肉道場入門!

生肉を心置きなく楽しめる 「焼肉酒場牛恋」渋谷店

新鮮で美しい肉刺し
新鮮で美しい肉刺し

 ★絶品必食編

 肉食はいつも悩ましい。様々な焼き加減の魅力はもちろんだが、生肉となると「食べてもいい肉かどうか」という悩みもつきまとう。

 飲食店で生肉を出すには高いハードルが課されている。そもそも精肉店・問屋側が生肉として出荷できるような設備を調え、検査に出した肉のみが生食用の肉として出荷が可能になる。

 その上で、店側にも許可が必要だ。
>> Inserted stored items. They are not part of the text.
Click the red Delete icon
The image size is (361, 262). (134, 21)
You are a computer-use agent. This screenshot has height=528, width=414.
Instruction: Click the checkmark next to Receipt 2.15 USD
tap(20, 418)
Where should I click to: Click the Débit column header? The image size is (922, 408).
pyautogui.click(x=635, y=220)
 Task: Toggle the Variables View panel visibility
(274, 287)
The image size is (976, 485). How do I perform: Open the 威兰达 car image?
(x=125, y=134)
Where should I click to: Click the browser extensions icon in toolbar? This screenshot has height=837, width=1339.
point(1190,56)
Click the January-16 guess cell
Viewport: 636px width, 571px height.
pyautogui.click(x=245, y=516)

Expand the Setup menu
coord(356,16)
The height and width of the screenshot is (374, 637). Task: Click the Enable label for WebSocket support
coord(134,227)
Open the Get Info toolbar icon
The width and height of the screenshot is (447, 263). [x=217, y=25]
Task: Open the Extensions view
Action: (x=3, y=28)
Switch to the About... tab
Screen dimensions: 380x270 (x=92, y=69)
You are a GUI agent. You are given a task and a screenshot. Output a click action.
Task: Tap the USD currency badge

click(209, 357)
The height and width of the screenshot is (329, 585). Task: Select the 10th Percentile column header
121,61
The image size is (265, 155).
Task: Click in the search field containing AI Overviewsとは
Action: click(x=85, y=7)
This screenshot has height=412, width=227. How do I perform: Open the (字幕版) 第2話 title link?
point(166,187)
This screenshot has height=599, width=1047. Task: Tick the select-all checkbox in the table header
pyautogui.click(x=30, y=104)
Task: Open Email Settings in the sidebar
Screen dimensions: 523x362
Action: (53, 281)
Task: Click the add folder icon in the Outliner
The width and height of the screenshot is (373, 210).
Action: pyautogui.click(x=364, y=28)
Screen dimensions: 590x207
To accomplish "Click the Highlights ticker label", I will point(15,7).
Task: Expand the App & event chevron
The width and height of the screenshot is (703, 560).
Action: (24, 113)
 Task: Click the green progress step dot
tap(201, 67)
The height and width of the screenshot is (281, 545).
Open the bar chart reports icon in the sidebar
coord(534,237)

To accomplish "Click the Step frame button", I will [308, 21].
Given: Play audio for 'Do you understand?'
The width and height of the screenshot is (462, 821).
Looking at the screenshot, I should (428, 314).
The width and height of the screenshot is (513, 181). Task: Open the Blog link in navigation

厨房に生肉専用の作業場を設けて、初めて生食できる肉を提供できることになるため、なかなか難しい。

 ところがごくまれに生食用の設備を調え、ユッケなどをメニューに載せている店がある。設備投資に資金もかかるので、たいていは超がつくような高級店。だが、東京で13日にオープンした「焼肉酒場 牛恋(うしこい)」の渋谷店は価格もグッと抑えられているにもかかわらず、肉刺しやユッケなど、堂々と生食用の肉が注文できる。

 渋谷店は、これまで神田や新宿、中目黒に展開してきた「牛恋」とは一線を隠している。2フロア100席の旗艦店を出店するにあたり、生食ができるよう保健所の指導のもと、厨房を設計。同グループでも初めて生食用の肉が提供できるよう、内装を含めた総工費はなんと総工費2・3億円。

 もちろん、肉刺しや生肉の握りなどはすべて検査済みの黒毛和牛をカットしたもの。サシの入った部位は大トロとして、少ない部位は赤身として味わいの違いを楽しむことができる。

 「ナイショですよ」と耳打ちされながら、後ろめたい思いをせずとも、堂々と注文して堂々と食べ、SNSへの投稿だって心置きなくできる。

 食も含めたライフスタイルの“大公開時代”に隠し事なく、コミュニケーションを満喫できる場がどれだけ大切か。

 そして卓を囲むこと自体が貴重ないま、ご同輩や後輩と「間違いのない」肉を囲むにはうってつけの店が渋谷に生まれたことを喜びたい。 

 ■松浦達也(まつうら・たつや) 編集者/ライター。レシピから外食まで肉事情に詳しく、専門誌での執筆やテレビなどで活躍。「東京最高のレストラン」(ぴあ刊)審査員。